As it happens, all of the issues that the SAB brings up in Mark 11 were addressed when I covered Matthew 21 (which also covers the parable of the vineyard at the beginning of the next chapter).
So Mark 12 ends up likewise being very similar to Matthew 22, but there are a few differences there. Verse 26 asks "Who appeared to Moses in the burning bush?" I'm surprised I didn't cover this back in Exodus 3; I assume this is a note that has been added since I covered Exodus. Anyway, the O.T. passages that talk about this occurrence make reference to "the angel of the LORD", and thus the SAB says that it was an angel, and not God. However, most people who study the Bible understand that "the angel of the LORD" is the equivalent of God, so while it may sound strange, it's not a contradiction.
I addressed how many gods there are in Exodus 12. The question of "When was the Holy Ghost given?" is a tricky one that I thought I'd addressed, but it appears not. It gets more complicated than even the linked page lets on, as I think you can rightfully include any mentions of "the spirit of the LORD" which are plentiful in the O.T. Anyway, the answer is that the Holy Ghost was given generally to the Church as a whole at Pentecost shortly after Jesus' resurrection, but there were occasional dispensations that preceded that event.

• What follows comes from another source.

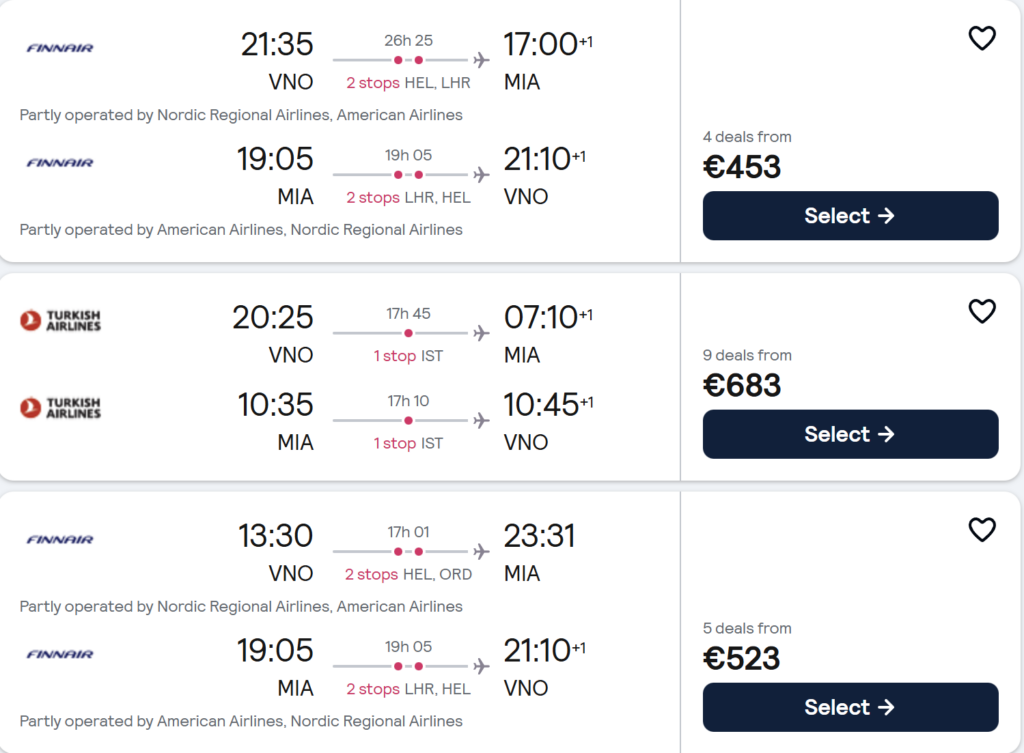Click the 9 deals from €683 price

pyautogui.click(x=742, y=385)
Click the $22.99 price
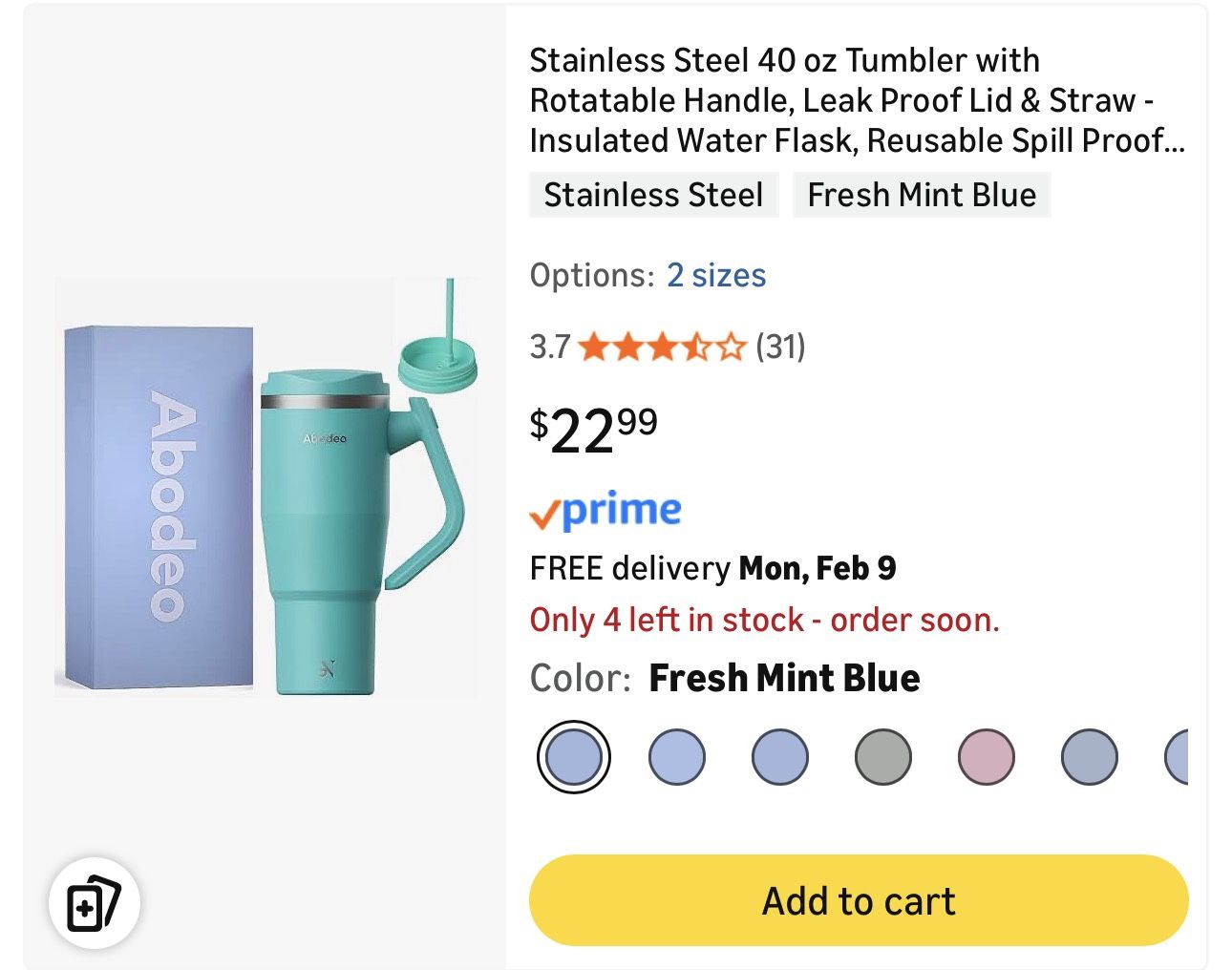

Those are all the big issues from these two chapters, but I'll make a comment on the SAB's final note on 12:41-44, "Jesus believed in progressive taxation." I'm happy to think that this may have been the case, as I myself am a fan of progressive taxation, but I think reading that into the scene may be a bit much. In fact, given that the widow "cast in all that she had" progressive taxation would imply that Jesus thinks everyone should be taxed at 100%.